Most people who work in Canada pay into social program schemes, some of which are designed to act as a safeguard against the loss of income.  Employment Insurance is one of those programs and CPP, which most people know as a pension scheme, is another.  That’s because CPP processes disability claims which are a much needed source of income for Canadians who are dealing with a change in their ability to work due to severe and prolonged disabilities often related to illness or accident.

Changes to the way the program processed applications that were instituted in 2012 by the Conservatives were among the issues reported on by the Auditor General (AG) this week.   The new process that was supposed to speed up decisions has done the opposite, according to AG, Michael Ferguson.  He stated that the Conservative’s new Social Security Tribunal of Canada actually slowed down the processing of claims by a significant length of time.

When the tribunal was rolled out it was touted as the fix for a backlog.  Over time it became apparent that the tribunal was not working.  It had become a landing spot for individuals with close ties to the Conservative party and it appeared the changes may have had more to do with patronage than performance.  What the AG report confirmed this week was that both the backlog and wait times for claims to be appealed have nearly doubled. 

Now, instead of anecdotal evidence that point to problems, we have solid and unflattering numbers.  The backlog has grown from 6,585 cases in 2012 to 10,871 by the end of 2014, while the wait time for an appeal decision has hit a mind-boggling 884 days.  Those decisions are supposed to be arrived at within 120 days according to the Department of Employment and Social Development's service standard.  It is clear that the Social Security Tribunal is not working.  Whether it was designed to operate in that manner is another question.

What should not be lost in the discussion are the Canadians who are caught up in the debacle.  When he delivered his report this week, Michael Ferguson said, "These are Canadian workers.
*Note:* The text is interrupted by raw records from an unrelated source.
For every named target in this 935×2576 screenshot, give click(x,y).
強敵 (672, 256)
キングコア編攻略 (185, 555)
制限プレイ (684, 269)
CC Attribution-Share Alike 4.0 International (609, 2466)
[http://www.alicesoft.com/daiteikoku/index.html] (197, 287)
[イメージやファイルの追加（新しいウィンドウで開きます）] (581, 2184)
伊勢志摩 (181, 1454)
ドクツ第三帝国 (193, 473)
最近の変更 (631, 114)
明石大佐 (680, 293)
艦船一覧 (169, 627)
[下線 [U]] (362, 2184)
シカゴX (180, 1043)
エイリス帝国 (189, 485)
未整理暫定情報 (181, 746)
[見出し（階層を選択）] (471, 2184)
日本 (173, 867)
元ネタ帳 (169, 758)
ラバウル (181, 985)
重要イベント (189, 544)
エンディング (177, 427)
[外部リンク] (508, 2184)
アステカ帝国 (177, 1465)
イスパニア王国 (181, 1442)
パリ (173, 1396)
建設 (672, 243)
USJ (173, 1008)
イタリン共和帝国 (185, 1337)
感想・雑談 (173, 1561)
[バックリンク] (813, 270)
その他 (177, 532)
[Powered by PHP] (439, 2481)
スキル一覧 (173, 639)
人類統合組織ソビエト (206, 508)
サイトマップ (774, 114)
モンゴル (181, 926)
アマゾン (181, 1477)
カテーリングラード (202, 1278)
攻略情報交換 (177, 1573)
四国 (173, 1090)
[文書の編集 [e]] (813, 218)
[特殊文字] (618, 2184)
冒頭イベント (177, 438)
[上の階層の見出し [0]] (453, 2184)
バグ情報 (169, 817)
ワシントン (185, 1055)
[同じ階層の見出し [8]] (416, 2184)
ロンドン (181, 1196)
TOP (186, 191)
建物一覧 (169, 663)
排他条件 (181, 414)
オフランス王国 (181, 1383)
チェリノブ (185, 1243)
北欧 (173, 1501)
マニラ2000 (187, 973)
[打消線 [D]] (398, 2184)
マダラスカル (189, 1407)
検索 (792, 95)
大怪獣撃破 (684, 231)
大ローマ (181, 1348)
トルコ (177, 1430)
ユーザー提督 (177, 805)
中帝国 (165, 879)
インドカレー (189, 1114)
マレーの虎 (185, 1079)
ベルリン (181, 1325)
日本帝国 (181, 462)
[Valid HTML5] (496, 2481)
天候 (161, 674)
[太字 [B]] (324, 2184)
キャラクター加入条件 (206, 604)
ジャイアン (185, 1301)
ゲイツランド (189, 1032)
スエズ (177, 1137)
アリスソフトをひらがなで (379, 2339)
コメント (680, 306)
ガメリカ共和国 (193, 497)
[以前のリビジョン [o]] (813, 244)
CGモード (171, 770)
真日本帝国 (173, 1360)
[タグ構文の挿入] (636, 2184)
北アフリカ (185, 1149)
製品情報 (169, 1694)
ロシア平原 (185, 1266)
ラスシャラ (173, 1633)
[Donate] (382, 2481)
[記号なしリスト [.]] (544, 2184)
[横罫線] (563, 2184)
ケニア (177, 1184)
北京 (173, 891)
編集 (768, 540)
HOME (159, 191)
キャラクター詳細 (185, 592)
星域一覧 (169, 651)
These are people who have worked in the Canadian workforce and they made their contributions to the CPP, and this is one of the benefits that they expect to be there when they need it."

I have often suggested that Employment Insurance is evolving into a revenue tool and another form of taxation. It would appear that CPP disability is in danger of becoming that too.  It is up to the current government to prove that is not their plan and the only way to do that it is to deal with the delays and backlogs so that people who need help actually get it.